I suffer from chronic and sometimes severe insomnia. About ten years ago something triggered a "severe" episode and it refused to let up. After about two months of ~90 minutes of light sleep per 24 hour period, my mind began to shatter. I won't get into details here about how bad it got, but I can totally see how someone could accidentally put a raw chicken in the crib and the baby in the oven.
Love how people always jump straight to drugs, but there's a variety of mental illnesses both permanent and temporary that could cause a mother to do this.
You could guess a multitude of things. My money is sleep deprivation. A lack of sleep can really fuck some people up. Different people have different tolerances for it.
I'm not giving this lady excuses but I also almost killed my baby on the 3rd day. All the books say never sleep with a newborn because you could accidentally lay and suffocate your baby. So I avoided the bed but instead I was holding my son in my arms while on the couch and passed out from exhaustion and I found him stuck between me and the couch. I'm so lucky that he could breath and I wasn't completely crushing him.
Since that day he has never slept in the same bed with me and always slept in a crib or his own bed.
It's also worth noting, you can get bed attached cribs. You can't fit in, so you can't roll onto the baby. At the same time, it's possible to lie down, skin to skin. Best of both worlds.
I took a job with a multiple hour commute. I was miserable and alone in an unfamiliar state. I was working 16 hour days just to keep the place from imploding after they laid off the rest of my team with zero warning. Had just broken up with my girlfriend. Things were bad. That coupled with the insomnia led to me basically not sleeping at all aside from naps for days on end.
We got hit with a major storm and after 5 days of no power or heat my parents suggested I drive to their house. It was about 2 hours away. I jumped at the chance to get out of that hellhole. Hopped in my car, thought I was a little sleepy but I’d done longer drives many times before. 2 hours was nothing… right?
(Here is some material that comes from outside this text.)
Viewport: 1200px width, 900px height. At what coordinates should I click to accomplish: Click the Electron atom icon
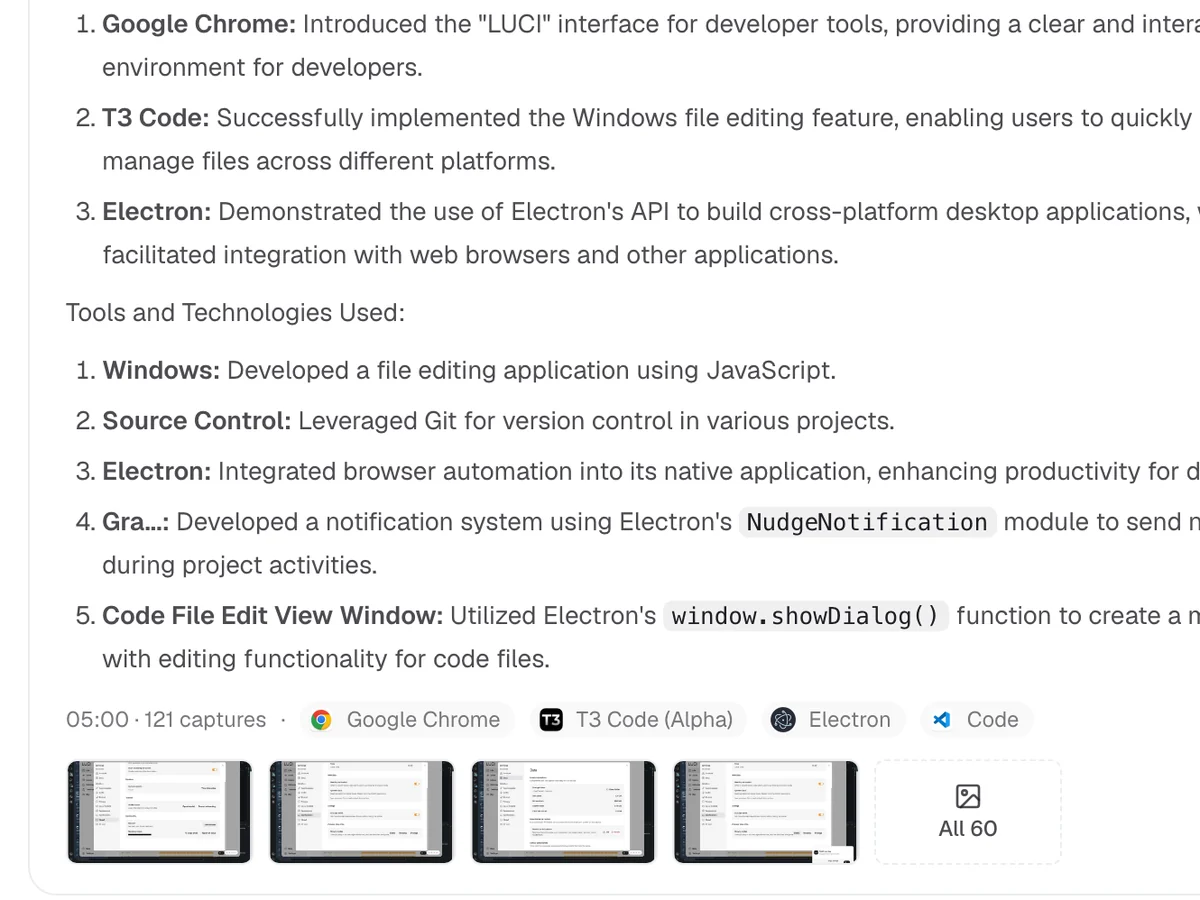coord(783,720)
I started dozing off about an hour in. Couldn’t keep my eyes open. The lines on the road were hypnotizing me. I remember cranking the A/C to max even though it was freezing, turning the radio up and even slapping myself in the face to try and wake myself up. Nothing worked and I started getting scared and looking for a rest area. There were none and there wasn’t a safe spot to pull off. I thought I could make it as I had ”only” 20 minutes of travel left. Nope.
I started microsleeping. Though it’s possible I was doing it the entire time and didn’t even realize it. Nothing would keep me awake. At all. Until I woke up to my car bouncing off a concrete divider on the left side of the highway when I had been in the right lane before. I remember hearing horns blaring and people gunning it to get away from me. I was definitely awake then. I drove home the rest of the way white-knuckled, eyes big as saucers. Couldn’t believe nothing worse happened. I felt like such an asshole putting myself and others in danger like that.
So I can see this happening. Ataxia is no joke. It will creep up on you slowly. You might not even realize you’re microsleeping ever. And hers was obviously much worse than mine. If you think you have insomnia or sleep apnea, tell your doctor.
My insomnia got so bad at one point that from my POV I started blacking out for several hours at a time. I'd look at the clock, blink, and the time would go from like 3pm to 11pm instantly. In reality my brain was just too tired to register anything that happened to me to memory, even the memory of existence in the moment; just..not there. I was my same old self, according to my wife, which I believe, I mean, who the hell else could I be? I don't live duplicitous, I'm not worried I might have said or done something contrary to me.
It happened one night where I had gone out to dinner with my wife's grandparents = no memory of the events at all. I drove, apparently...and that's when I made the earliest appointment I could to get sleeping pills.
Lack of sleep is no joke. It was like someone else was living my life. the highlight reel parts at that. I'd snap back while playing Civ or having to go to work.
Being so tired you open a door and slide a child into an oven thinking it is a crib is one thing. Doing that and then turning a knob to turn the oven on is another.
I have never been less intelligent in my adult life than on night 7 of an acid reflux constant screaming night that never ends. That goes on for 6 weeks after birth or longer sometimes
But still an oven and a crib are completely different things, you have to open an oven and then close it. Also ovens typically have racks in them, which would be difficult to fit a baby in with those in.
I’ve lost count of how many times I’ve been exhausted and later discovered I put the milk by the coffee machine and the coffee in the fridge. Same premise, slightly less terrible outcome.